The newspaper recalls a previous history of exaggeration in Trump’s medical reports, including a letter from his former doctor Harold Bornstein in 2015, most of which he later said Trump dictated himself.
As for the Independent, it quotes doctors and experts on aging that anxiety is not primarily related to bruises or swelling of the legs, which are symptoms that may be familiar with aging, but rather to presidential behavior itself, from impulsiveness, anger, and staying up late to complex speeches and constant hostility to opponents.
They stress that they do not provide a remote diagnosis, but they believe that a short test such as the Montreal Cognitive Assessment, in which the White House says Trump received a perfect score, is not enough alone to reassure the public if concerns go beyond memory to judgment and discipline.
Biden’s ghost
Trump cannot separate this debate from Biden. He made “Sleepy Joe” a sarcastic title for an entire political campaign, before Biden dropped out of the 2024 race after a debate that deepened doubts about his ability to continue.
Therefore, the White House responds today that the Democrats do not have the credibility to hold Trump accountable after they long defended Biden.

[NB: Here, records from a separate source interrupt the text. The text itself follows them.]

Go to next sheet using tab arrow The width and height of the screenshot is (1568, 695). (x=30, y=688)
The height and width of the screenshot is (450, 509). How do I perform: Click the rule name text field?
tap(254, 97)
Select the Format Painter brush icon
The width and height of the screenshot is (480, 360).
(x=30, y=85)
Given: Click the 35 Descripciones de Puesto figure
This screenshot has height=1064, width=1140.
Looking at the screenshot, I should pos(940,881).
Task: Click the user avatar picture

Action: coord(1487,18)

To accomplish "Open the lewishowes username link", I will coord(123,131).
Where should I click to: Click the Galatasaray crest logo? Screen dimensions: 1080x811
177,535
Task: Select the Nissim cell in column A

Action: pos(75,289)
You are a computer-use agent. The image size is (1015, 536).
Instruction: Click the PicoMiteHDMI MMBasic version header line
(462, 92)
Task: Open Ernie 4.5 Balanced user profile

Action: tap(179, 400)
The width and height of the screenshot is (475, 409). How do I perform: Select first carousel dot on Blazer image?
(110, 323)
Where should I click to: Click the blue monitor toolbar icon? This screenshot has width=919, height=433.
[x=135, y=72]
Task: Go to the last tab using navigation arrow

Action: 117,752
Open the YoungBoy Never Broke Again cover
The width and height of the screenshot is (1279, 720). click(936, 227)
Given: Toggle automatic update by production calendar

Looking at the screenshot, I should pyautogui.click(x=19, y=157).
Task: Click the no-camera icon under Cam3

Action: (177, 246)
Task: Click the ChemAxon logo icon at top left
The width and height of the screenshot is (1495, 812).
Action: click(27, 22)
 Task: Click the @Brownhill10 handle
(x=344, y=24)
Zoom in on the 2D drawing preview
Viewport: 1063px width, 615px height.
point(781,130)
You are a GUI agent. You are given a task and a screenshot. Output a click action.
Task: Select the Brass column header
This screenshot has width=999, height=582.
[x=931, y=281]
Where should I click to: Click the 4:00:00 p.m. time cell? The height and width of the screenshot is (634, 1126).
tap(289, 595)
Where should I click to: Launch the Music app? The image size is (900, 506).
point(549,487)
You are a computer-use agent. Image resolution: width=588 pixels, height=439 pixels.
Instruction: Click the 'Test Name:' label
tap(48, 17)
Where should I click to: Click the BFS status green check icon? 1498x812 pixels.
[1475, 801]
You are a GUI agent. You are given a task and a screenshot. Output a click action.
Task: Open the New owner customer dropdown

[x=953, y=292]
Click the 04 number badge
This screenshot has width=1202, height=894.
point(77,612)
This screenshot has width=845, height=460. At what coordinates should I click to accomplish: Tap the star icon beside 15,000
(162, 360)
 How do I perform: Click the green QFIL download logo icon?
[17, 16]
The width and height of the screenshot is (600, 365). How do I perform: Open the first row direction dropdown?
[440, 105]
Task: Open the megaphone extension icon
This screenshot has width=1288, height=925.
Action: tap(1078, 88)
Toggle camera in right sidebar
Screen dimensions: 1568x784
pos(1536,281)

But this response does not close the file. According to Newsweek, researchers in presidential politics believe that Trump’s repeated attacks on Biden’s age raised voters’ sensitivity to the age of presidents in general, and caused the question to bounce back on him after his return to the White House.
As for the Guardian, it goes further, citing critics that the problem is not with age alone, but rather with its meeting with a political figure who already tends toward impulsiveness and escalation.
Polls support this shift. In 2024, Gallup found that 63% of Americans would vote for a candidate over 70, but only 31% said that about a candidate over 80.
In 2023, the Pew Center found that about half of Americans would prefer a president in his fifties, compared to only 3% who believe that the most appropriate age is the seventies or later.
With Trump specifically, a Reuters/Ipsos poll in February showed that 61% believe he has become more unstable with age, while Newsweek quoted YouGov as saying that 49% see him as too old to be president.
Therefore, the White House fight appears to be more than a strange celebration of the birthday of a head of state. It is a political attempt to formulate an anti-eighty meaning: not old age but fighting, not retreat but a display of strength, and not a question about health but noise on the grounds of the White House.